Segment Start: Records for processing
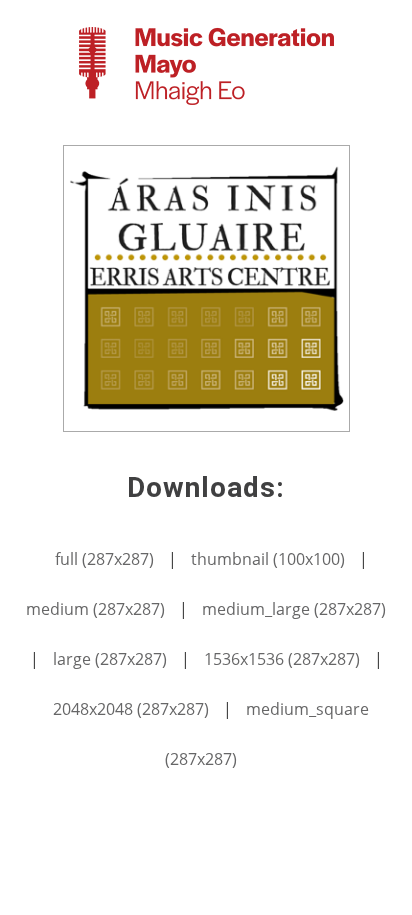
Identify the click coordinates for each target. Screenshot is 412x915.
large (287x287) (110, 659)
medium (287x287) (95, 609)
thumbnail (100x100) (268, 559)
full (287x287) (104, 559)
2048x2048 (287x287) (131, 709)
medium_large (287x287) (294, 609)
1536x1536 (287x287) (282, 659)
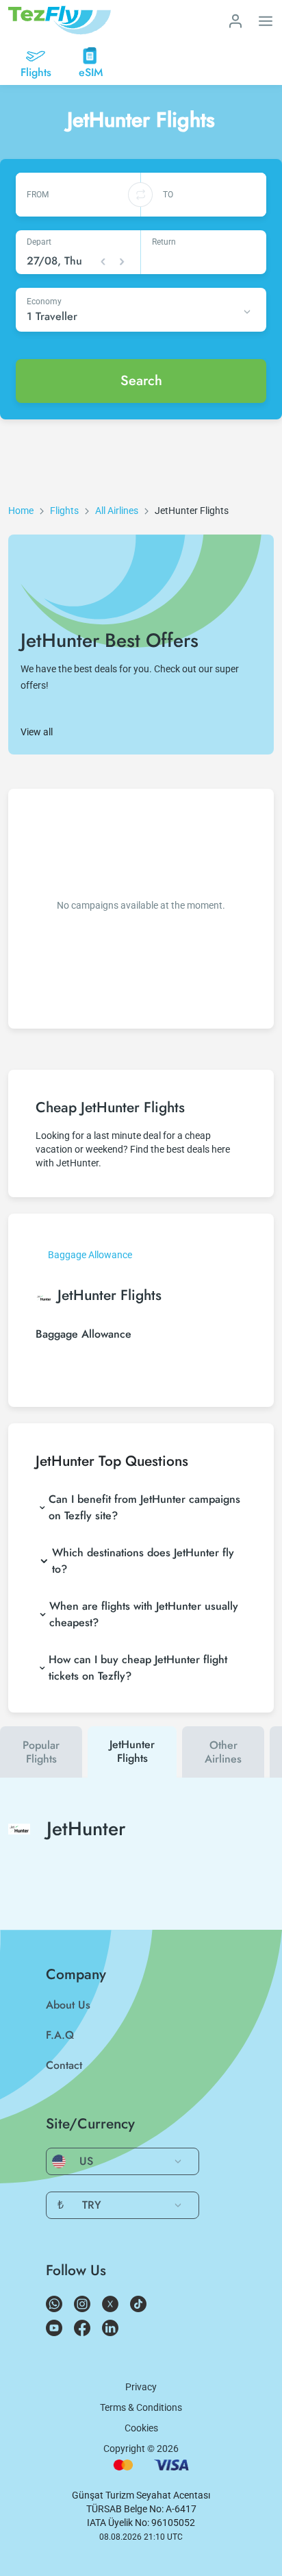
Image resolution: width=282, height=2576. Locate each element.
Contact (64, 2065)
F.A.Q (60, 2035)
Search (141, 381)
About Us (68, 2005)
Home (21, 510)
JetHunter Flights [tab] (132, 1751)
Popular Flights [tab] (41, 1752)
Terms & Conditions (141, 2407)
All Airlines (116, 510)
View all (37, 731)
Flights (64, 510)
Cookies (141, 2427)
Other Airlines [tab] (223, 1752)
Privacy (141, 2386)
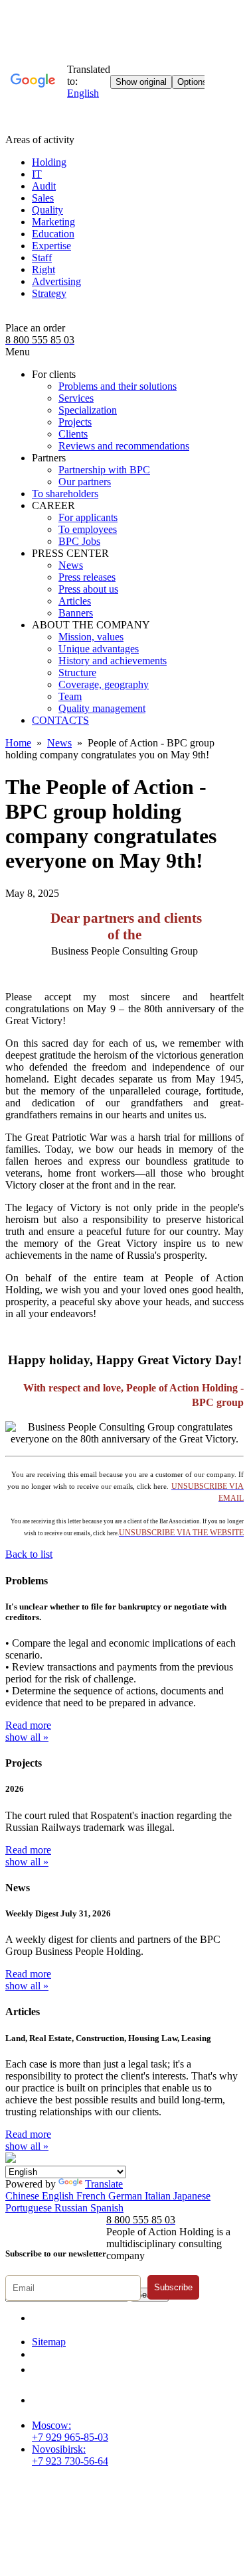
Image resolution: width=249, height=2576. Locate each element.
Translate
Segment End: Records for processing
→ **Instructions to follow**
All entries must be output exactly as they stand, and every picture must be left out.

→ **Answer for this exercise**
Identify the click coordinates for each target. Screenshot is 412x915.
large (287x287) (110, 659)
medium (287x287) (95, 609)
thumbnail (100x100) (268, 559)
full (287x287) (104, 559)
2048x2048 (287x287) (131, 709)
medium_large (287x287) (294, 609)
1536x1536 (287x287) (282, 659)
Image resolution: width=282, height=2576. Locate each element.
Contact (64, 2065)
F.A.Q (60, 2035)
Search (141, 381)
About Us (68, 2005)
Home (21, 510)
JetHunter Flights [tab] (132, 1751)
Popular Flights [tab] (41, 1752)
Terms & Conditions (141, 2407)
All Airlines (116, 510)
View all (37, 731)
Flights (64, 510)
Cookies (141, 2427)
Other Airlines [tab] (223, 1752)
Privacy (141, 2386)
Image resolution: width=249, height=2576. Locate each element.
Translate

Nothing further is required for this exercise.